Stored items from a collection

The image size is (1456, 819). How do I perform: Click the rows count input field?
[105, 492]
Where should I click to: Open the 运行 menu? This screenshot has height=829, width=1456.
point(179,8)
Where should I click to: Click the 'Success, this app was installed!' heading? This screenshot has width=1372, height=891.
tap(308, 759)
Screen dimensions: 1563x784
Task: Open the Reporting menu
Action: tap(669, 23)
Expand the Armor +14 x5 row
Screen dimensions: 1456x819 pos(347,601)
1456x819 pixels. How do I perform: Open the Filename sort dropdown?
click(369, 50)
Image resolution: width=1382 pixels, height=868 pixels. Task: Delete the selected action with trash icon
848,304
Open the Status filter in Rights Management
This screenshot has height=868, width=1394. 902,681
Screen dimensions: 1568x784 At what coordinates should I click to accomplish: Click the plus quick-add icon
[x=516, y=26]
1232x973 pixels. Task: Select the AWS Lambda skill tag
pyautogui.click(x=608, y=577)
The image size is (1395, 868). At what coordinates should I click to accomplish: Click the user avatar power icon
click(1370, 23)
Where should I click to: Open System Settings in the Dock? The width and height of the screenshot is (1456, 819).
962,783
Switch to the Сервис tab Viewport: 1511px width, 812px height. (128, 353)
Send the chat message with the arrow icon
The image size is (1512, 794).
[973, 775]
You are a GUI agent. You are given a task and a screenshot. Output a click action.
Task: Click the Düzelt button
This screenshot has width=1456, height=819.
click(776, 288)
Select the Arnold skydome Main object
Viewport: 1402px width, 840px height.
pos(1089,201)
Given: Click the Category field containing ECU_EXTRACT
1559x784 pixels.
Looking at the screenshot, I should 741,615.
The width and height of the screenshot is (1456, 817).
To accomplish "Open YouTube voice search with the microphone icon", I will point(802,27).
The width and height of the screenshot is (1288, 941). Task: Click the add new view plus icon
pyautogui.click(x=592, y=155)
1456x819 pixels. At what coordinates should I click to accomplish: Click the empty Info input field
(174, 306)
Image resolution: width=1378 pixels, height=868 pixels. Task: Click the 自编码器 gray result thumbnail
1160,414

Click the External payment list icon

Task goal -> When you answer, return the records above exactly as they stand.

Your solution ->
The image size is (1456, 819). How do I perform: Click the rows count input field?
[105, 492]
Where should I click to: Open the 运行 menu? This screenshot has height=829, width=1456.
point(179,8)
Where should I click to: Click the 'Success, this app was installed!' heading? This screenshot has width=1372, height=891.
tap(308, 759)
Screen dimensions: 1563x784
Task: Open the Reporting menu
Action: tap(669, 23)
Expand the Armor +14 x5 row
Screen dimensions: 1456x819 pos(347,601)
1456x819 pixels. How do I perform: Open the Filename sort dropdown?
click(369, 50)
Image resolution: width=1382 pixels, height=868 pixels. Task: Delete the selected action with trash icon
848,304
Open the Status filter in Rights Management
This screenshot has height=868, width=1394. 902,681
Screen dimensions: 1568x784 At what coordinates should I click to accomplish: Click the plus quick-add icon
[x=516, y=26]
1232x973 pixels. Task: Select the AWS Lambda skill tag
pyautogui.click(x=608, y=577)
The image size is (1395, 868). At what coordinates should I click to accomplish: Click the user avatar power icon
click(1370, 23)
Where should I click to: Open System Settings in the Dock? The width and height of the screenshot is (1456, 819).
962,783
Switch to the Сервис tab Viewport: 1511px width, 812px height. (128, 353)
Send the chat message with the arrow icon
The image size is (1512, 794).
[973, 775]
You are a GUI agent. You are given a task and a screenshot. Output a click action.
Task: Click the Düzelt button
This screenshot has width=1456, height=819.
click(776, 288)
Select the Arnold skydome Main object
Viewport: 1402px width, 840px height.
pos(1089,201)
Given: Click the Category field containing ECU_EXTRACT
1559x784 pixels.
Looking at the screenshot, I should 741,615.
The width and height of the screenshot is (1456, 817).
To accomplish "Open YouTube voice search with the microphone icon", I will point(802,27).
The width and height of the screenshot is (1288, 941). Task: Click the add new view plus icon
pyautogui.click(x=592, y=155)
1456x819 pixels. At what coordinates should I click to accomplish: Click the empty Info input field
(174, 306)
Image resolution: width=1378 pixels, height=868 pixels. Task: Click the 自编码器 gray result thumbnail
1160,414

Click the External payment list icon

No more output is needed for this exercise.